Task statement - Each line below that contains the word "breadcrumb" must be copied.
<<<<
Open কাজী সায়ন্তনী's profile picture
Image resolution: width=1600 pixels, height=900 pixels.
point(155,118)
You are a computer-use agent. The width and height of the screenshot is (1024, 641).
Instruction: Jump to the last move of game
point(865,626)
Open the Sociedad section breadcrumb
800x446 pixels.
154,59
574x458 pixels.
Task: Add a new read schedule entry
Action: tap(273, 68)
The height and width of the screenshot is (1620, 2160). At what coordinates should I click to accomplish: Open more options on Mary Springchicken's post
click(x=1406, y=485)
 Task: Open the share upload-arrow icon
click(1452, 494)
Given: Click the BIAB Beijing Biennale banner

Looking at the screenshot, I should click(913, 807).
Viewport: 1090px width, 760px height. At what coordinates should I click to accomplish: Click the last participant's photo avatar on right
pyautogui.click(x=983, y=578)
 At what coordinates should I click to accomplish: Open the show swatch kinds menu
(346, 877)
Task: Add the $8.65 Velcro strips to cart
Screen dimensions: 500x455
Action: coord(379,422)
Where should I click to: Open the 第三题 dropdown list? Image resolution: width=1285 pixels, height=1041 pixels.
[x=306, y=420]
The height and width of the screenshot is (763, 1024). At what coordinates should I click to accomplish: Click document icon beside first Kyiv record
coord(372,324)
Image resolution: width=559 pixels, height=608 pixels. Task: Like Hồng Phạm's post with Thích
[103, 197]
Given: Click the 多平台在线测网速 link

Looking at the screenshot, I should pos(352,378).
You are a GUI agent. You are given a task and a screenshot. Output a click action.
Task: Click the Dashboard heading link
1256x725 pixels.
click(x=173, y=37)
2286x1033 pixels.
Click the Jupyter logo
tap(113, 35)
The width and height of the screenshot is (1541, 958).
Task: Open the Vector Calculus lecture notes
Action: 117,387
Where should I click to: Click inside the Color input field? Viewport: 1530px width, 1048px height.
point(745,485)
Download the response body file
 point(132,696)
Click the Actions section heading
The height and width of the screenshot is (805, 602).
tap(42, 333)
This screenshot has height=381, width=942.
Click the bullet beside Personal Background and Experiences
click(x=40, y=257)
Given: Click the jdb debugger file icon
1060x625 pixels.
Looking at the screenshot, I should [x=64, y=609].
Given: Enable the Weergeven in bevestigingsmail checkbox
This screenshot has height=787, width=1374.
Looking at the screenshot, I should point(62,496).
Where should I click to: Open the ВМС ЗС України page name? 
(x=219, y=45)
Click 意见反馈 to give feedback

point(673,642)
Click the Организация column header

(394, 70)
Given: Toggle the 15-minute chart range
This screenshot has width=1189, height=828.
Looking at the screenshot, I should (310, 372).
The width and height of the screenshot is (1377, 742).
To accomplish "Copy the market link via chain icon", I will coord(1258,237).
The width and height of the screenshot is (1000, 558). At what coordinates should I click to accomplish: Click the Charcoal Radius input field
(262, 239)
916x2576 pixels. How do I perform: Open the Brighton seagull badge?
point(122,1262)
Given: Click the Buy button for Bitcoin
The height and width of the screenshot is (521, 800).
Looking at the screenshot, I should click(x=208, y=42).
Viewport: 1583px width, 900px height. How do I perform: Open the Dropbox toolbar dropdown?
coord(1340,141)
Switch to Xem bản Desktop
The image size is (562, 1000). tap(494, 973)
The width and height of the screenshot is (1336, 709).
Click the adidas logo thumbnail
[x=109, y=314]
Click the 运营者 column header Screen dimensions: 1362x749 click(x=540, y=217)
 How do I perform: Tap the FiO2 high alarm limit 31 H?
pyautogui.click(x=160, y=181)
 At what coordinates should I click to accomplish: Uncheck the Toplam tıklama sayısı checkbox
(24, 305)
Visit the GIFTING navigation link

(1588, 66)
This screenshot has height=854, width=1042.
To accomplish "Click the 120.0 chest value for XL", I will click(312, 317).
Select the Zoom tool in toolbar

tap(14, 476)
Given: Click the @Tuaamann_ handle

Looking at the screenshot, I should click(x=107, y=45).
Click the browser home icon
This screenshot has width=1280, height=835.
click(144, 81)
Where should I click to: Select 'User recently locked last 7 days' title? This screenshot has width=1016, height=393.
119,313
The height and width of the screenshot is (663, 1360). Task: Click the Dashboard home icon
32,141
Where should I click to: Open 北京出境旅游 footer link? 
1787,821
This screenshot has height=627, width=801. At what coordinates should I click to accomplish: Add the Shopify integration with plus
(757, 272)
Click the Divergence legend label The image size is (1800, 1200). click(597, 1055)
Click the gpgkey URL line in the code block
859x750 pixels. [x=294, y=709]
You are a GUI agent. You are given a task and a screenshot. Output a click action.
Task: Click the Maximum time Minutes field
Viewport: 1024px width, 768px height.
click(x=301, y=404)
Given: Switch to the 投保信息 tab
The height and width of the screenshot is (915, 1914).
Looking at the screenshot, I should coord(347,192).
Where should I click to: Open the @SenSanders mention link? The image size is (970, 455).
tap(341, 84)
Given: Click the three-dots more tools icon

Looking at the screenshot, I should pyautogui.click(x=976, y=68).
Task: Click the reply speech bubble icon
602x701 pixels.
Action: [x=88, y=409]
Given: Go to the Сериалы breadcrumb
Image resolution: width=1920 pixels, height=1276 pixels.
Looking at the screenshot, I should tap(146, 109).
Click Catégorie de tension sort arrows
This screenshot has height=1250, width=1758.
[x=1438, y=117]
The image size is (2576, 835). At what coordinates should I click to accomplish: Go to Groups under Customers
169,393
>>>>
Solution below -
Open the Sociedad section breadcrumb
Given: Go to the Сериалы breadcrumb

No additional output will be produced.